The standard example is in medicine. Let says you’ve discovered a new vaccine against zombification in some apocalyptic future.
The old vaccine is not that great. Out of 1000 patients, only 500 were successfully protected and the other 500 turned into zombies, so **50% success rate**.
You’re testing your new vaccine, and …. that’s worse, out of your new 1000 patients, only 400 were successfully protected and the other 600 turned into zombies, so **40% success rate**.
Does that means your vaccine is bad? Not necessarily, you might be missing a variable. In this fictive example, the missing variable is the age of the patient.

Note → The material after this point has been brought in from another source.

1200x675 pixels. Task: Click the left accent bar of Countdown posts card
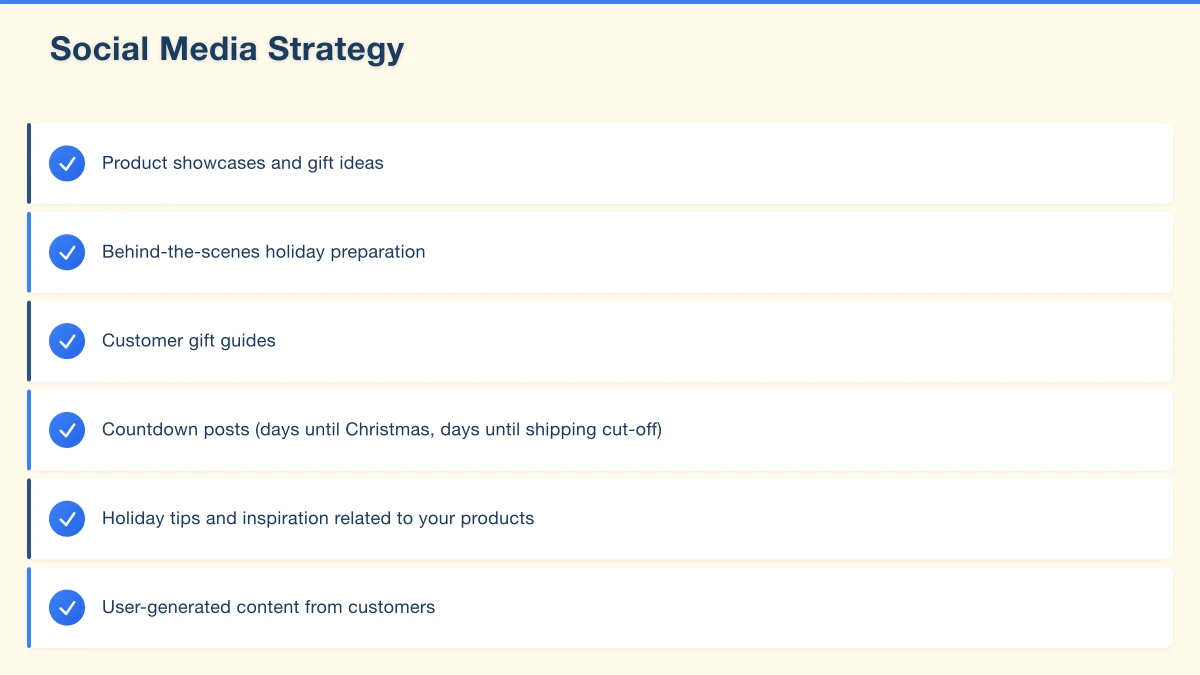pyautogui.click(x=29, y=430)
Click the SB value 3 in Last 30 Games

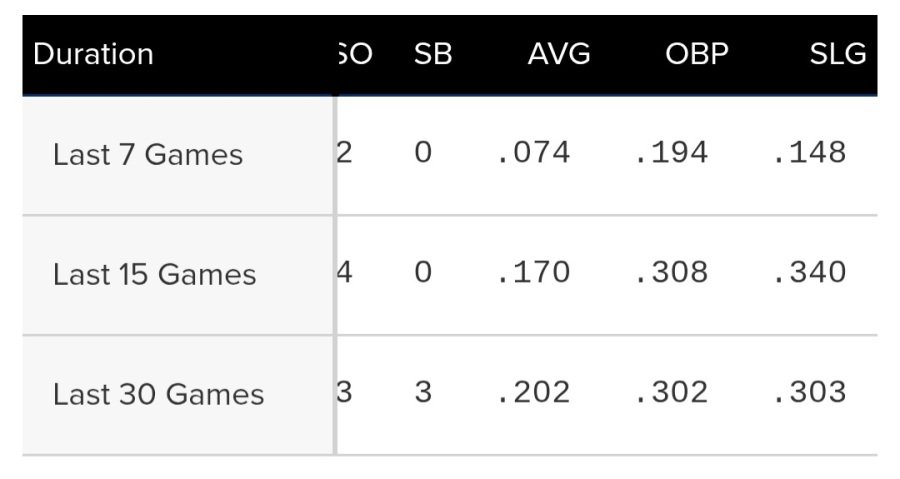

The first 1000 patients were 800 kids and 200 adults, and 500 kids were protected while no adults were protected, so a **71% success rate for kids and 0% for adults.**
The second 1000 patients were 200 kids and 800 adults, and all 200 kids were protected and 200 adults were protected too, so a **100% success rate for kids and a 25% for adults.**
In other words, this new vaccine is strictly superior to the old one. Still not perfect, but better. The new one seemed like it was worse because you were missing a variable. And in fact, maybe the new one is actually worse because you are missing another variable that turn the result on its head once again (like the sex of the patient).
When do something qualify as a “missed variable bias”:
* A variable must be missing from the problem (here the age of the patients)
* This variable must be **determinant of the result**, in other words this variable has an influence on the likelihood of success/failure (kids are more likely to be protected by anti-zombie vaccines than adults, so the age is determinant)
* This variable must be **correlated with another variable**, in other words our input data must not be homogeneous according to our missing variable (here the first batch of patients are a lot of kids while the second one has almost no kids).